[Collected data]
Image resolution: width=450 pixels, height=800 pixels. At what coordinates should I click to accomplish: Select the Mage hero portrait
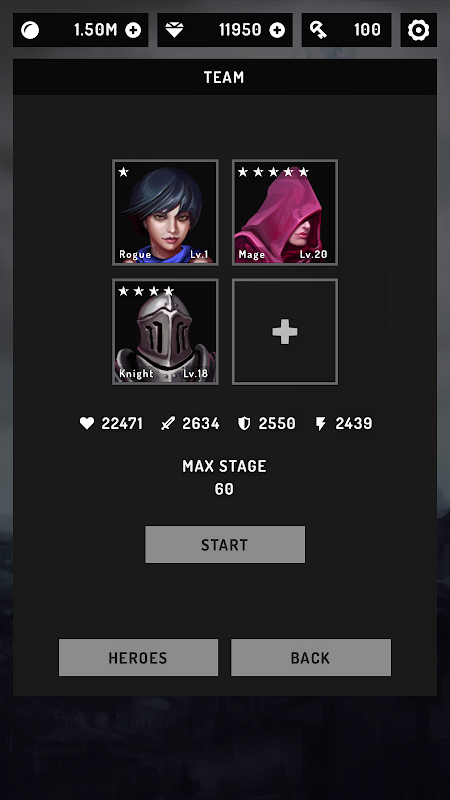click(x=285, y=212)
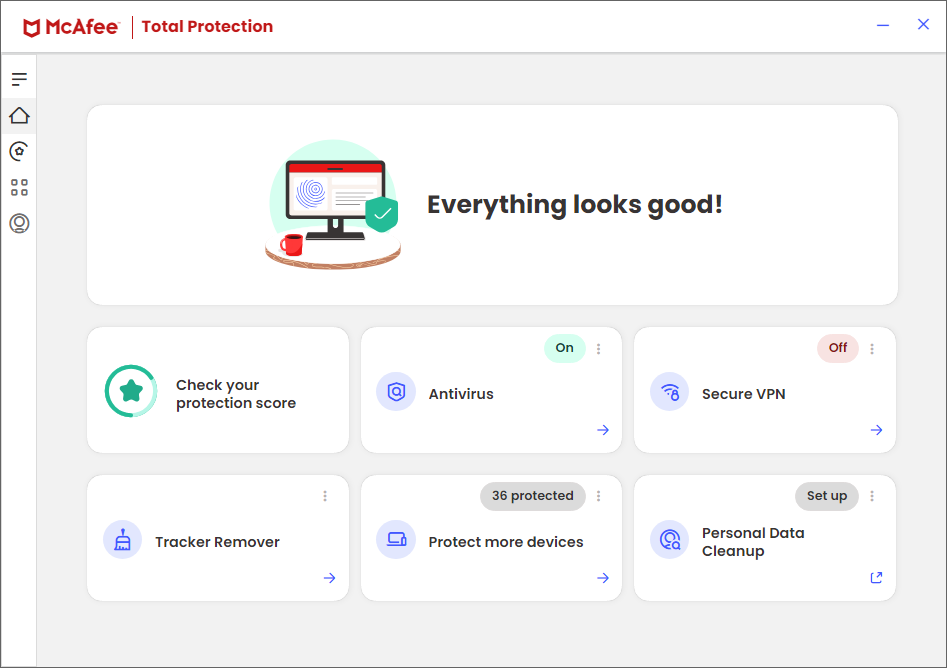Open the apps grid sidebar icon
Image resolution: width=947 pixels, height=668 pixels.
(x=19, y=187)
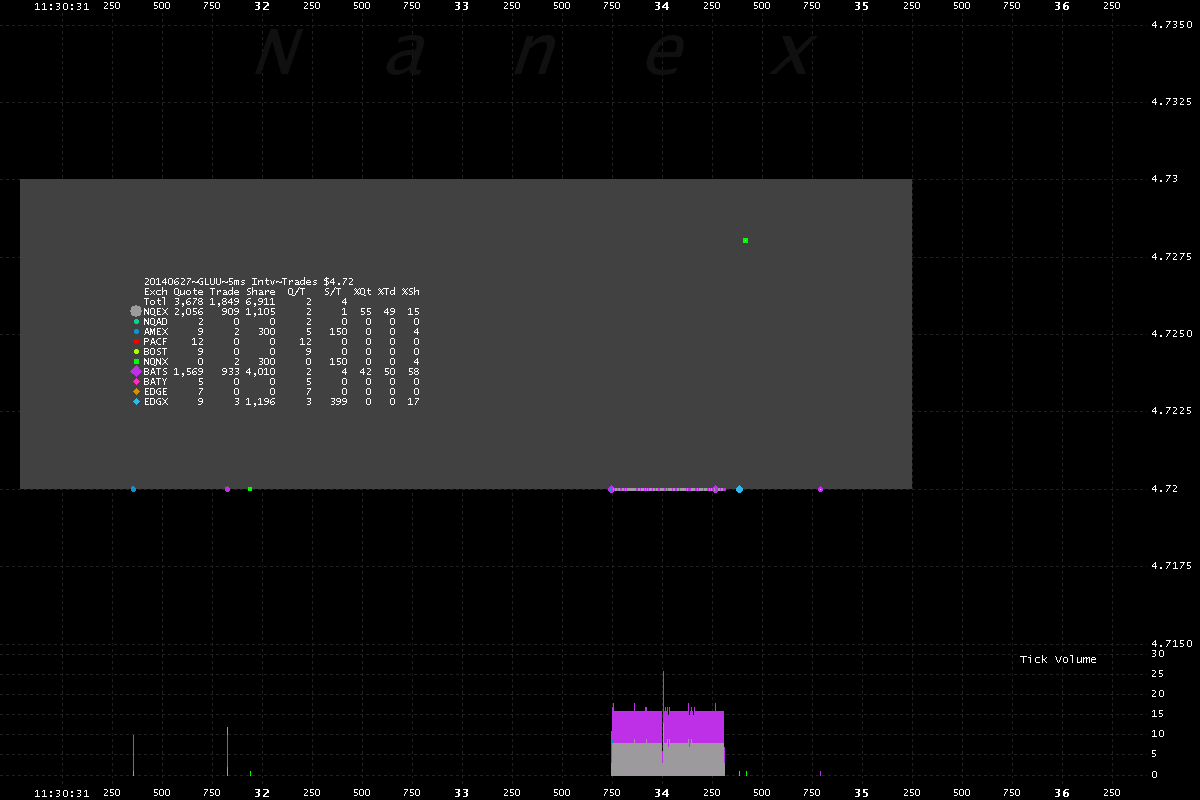Image resolution: width=1200 pixels, height=800 pixels.
Task: Click the purple BATS diamond legend icon
Action: click(136, 372)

● EXERCISE REQUIREMENTS
Will you set down the records word for word while leaving out every picture?

● RESPONSE AREA
Image resolution: width=450 pixels, height=800 pixels. At what coordinates should I click to accomplish: Select the Mage hero portrait
click(x=285, y=212)
Open the apps grid sidebar icon
Image resolution: width=947 pixels, height=668 pixels.
(x=19, y=187)
Image resolution: width=1200 pixels, height=800 pixels.
Task: Click the purple BATS diamond legend icon
Action: click(136, 372)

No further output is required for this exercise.